Texto citado
┄┄┄┄┄┄┄┄┄┄┄┄┄┄┄┄┄┄┄┄
(Publicado originariamente en QAH, agosto de 2014)
 

Son muchas las singularidades que concurren en el Papa Francisco, como su origen latinoamericano, el ambiente en el que fue elegido, con un antecesor abandonando la Ciudad del Vaticano hacia el cielo en helicóptero, o, en lo que nos atañe, por su particular visión económica y por su decidida defensa de los pobres y de los desfavorecidos.
 
Cada Sumo Pontífice queda irremediablemente condicionado por las concretas coordenadas ideológicas del tiempo que le toca vivir, las cuales marcan la doctrina con la que dará respuesta a los desafíos del momento.
 
Obviamente, esta doctrina será vinculante, en mayor o menor medida, para los creyentes de la fe católica, aunque si tenemos presente que nos encontramos ante la única confesión que dispone de un Estado como soporte temporal y material resulta que las posiciones vaticanas, aunque sólo sea por esta razón y con independencia de su acierto, irradiarán influencia global.
 
Sus acciones, gestos y primeras palabras han dejado entrever, como decíamos, un perfil de cercanía con respecto a los excluidos, pero ha sido la Exhortación Apostólica Evangelii Gaudium, de 24 de noviembre de 2013, la que ha servido para que su doctrina cristalice y adopte cuerpo definitivamente. Quién sabe si este documento podrá ser recordado en el futuro y resonar como lo han hecho, por ejemplo, las Cartas Encíclicas Rerum Novarum, de León XIII, las Mater et Magistra y Pacem in Terris, de Juan XXIII, o la Laborem Exercens, de Juan Pablo II.
 
La Exhortación se dirige «a los miembros de la iglesia católica» (parágrafo 200), pero su interés en materia económica es mucho más trascendental. Hay que aclarar que la Exhortación tiene por objeto variadas cuestiones, de interés estrictamente confesional, aunque a lo largo de sus extensas páginas se pueden encontrar numerosas referencias, a las que prestaremos atención a continuación, concernientes a temas como la legitimidad del Estado, el papel de los empresarios, la justificación del derecho de propiedad privada, la corrupción, los sistemas fiscales, la riqueza y la pobreza, la redistribución, etcétera.
┄┄┄┄┄┄┄┄┄┄┄┄┄┄┄┄┄┄┄┄
Datos de palabras y posiciones de ítems

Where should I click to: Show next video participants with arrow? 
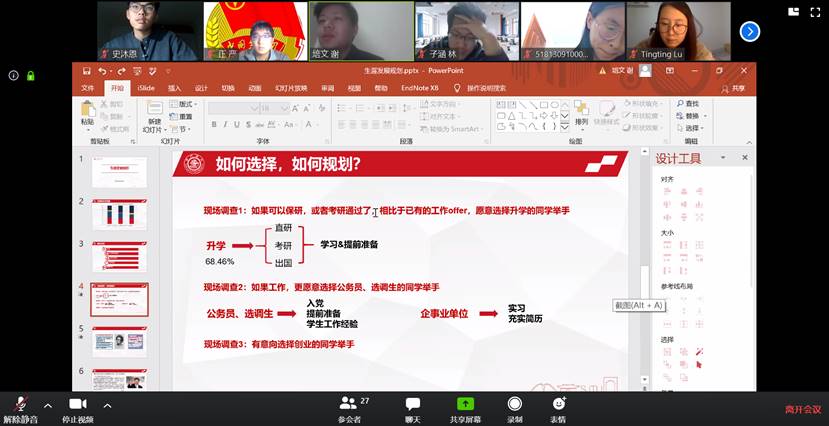click(x=749, y=31)
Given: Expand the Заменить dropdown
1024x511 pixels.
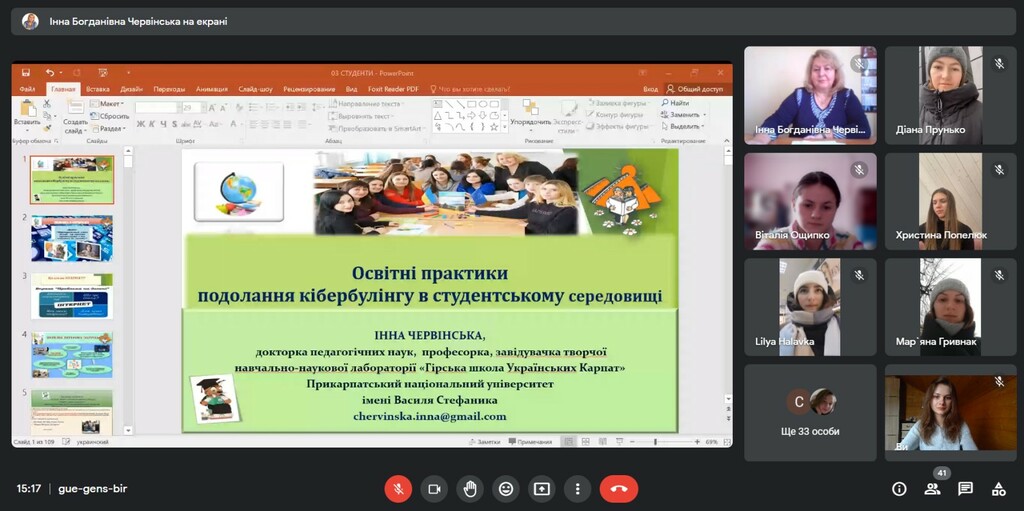Looking at the screenshot, I should pos(686,115).
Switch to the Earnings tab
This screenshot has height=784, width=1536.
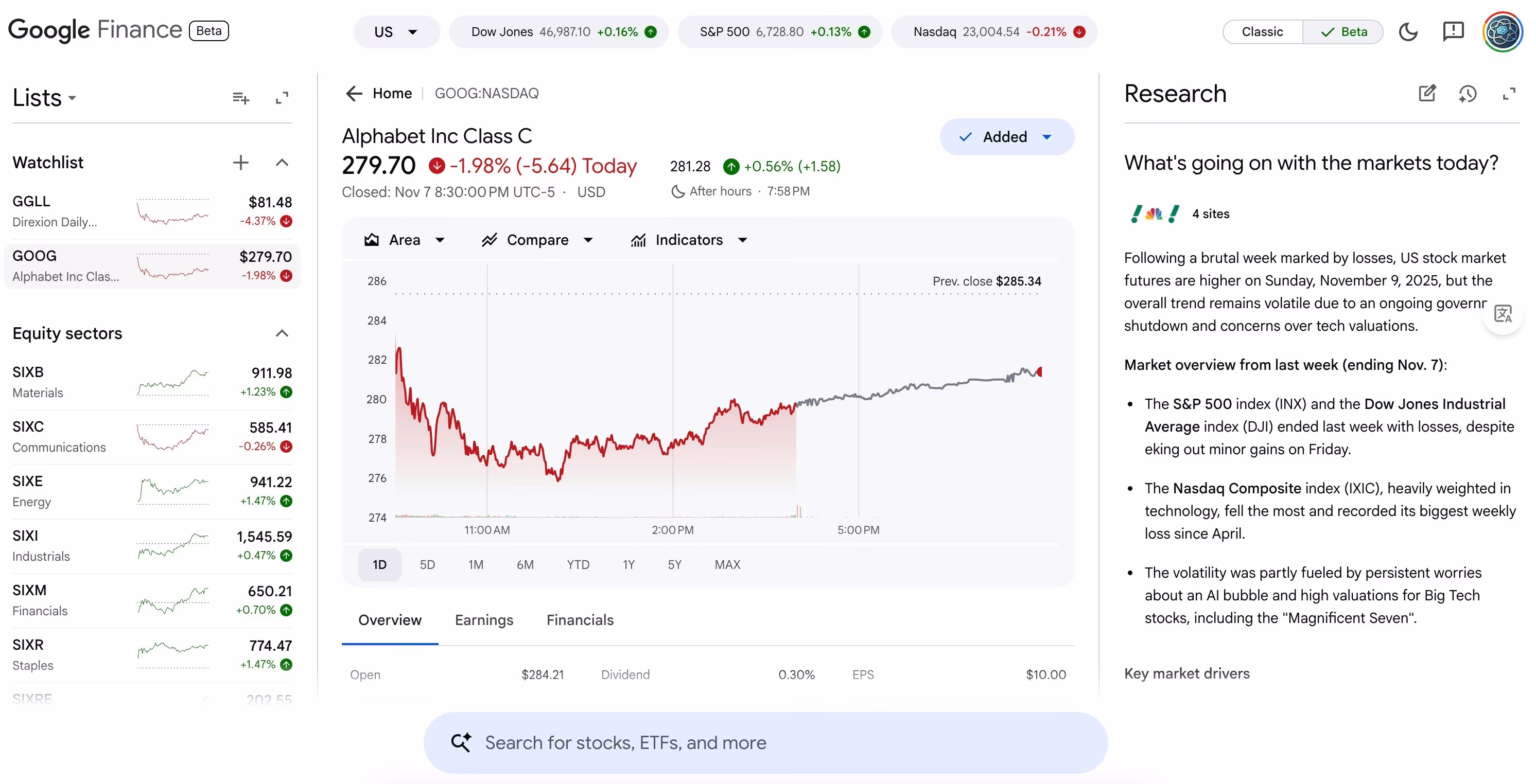[x=483, y=619]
┄┄┄┄┄┄┄┄┄┄┄┄┄┄┄┄┄┄┄┄
Descripción del ejercicio
Prosigue el texto sobre la visión económica del papa Francisco a partir de la última frase que aparece. Los registros no tienen relación alguna con el texto.

Resultado de la tarea
 
Como es natural, los argumentos del Papa Francisco no se deben tomar como afirmaciones científicas, refutables con tesis técnicas y con datos empíricos, sino que deben ser debidamente contextualizados atendiendo a la naturaleza del continente que les da cobijo y a sus últimos destinatarios, que son los católicos del mundo.
 
El Sumo Pontífice parece ser consciente de la reacción que pueden provocar sus reflexiones, por lo que se disculpa por adelantado: «Si alguien se siente ofendido por mis palabras, le digo que las expreso con afecto y con la mejor de las intenciones, lejos de cualquier interés personal o ideología política» (parágrafo 208).
 
Son diversos los leitmotiv de la Exhortación, de los que sobresalen a nuestro modo de ver, además de la ética, estos otros: el consumismo, el superficialismo y el individualismo (parágrafo 2); la alegría que reside en los pobres (parágrafo 7) —lo que nos hace recordar, a la contraria, el lema de que «no hay nobleza en la pobreza», al que se alude, por ejemplo, en «Wall Street» (1987), de Oliver Stone, o en la más reciente «The Wolf of Wall Street» (2013), de Martin Scorsese, con los mercados financieros de fondo—; la velocidad, gracias a las nuevas tecnologías, a la que se transmite un conocimiento expuesto al peligro de ser continuamente deformado (parágrafo 34), lo que conduce, en el entorno de los «enormes y veloces cambios culturales», a la necesidad de cuidar al máximo el lenguaje (parágrafo 41).
 
El papel del Estado se califica como «fundamental», pues le compete, de forma indelegable, el cuidado y la promoción del bien común de la sociedad (parágrafo 240). Sin embargo, veladamente se apunta a la existencia de «formas de poder» anónimas (parágrafo 52), que podrían ser las no validadas expresamente por la ciudadanía, lo que comprendería el poder financiero ejercido «desde la sombra», no transparentemente.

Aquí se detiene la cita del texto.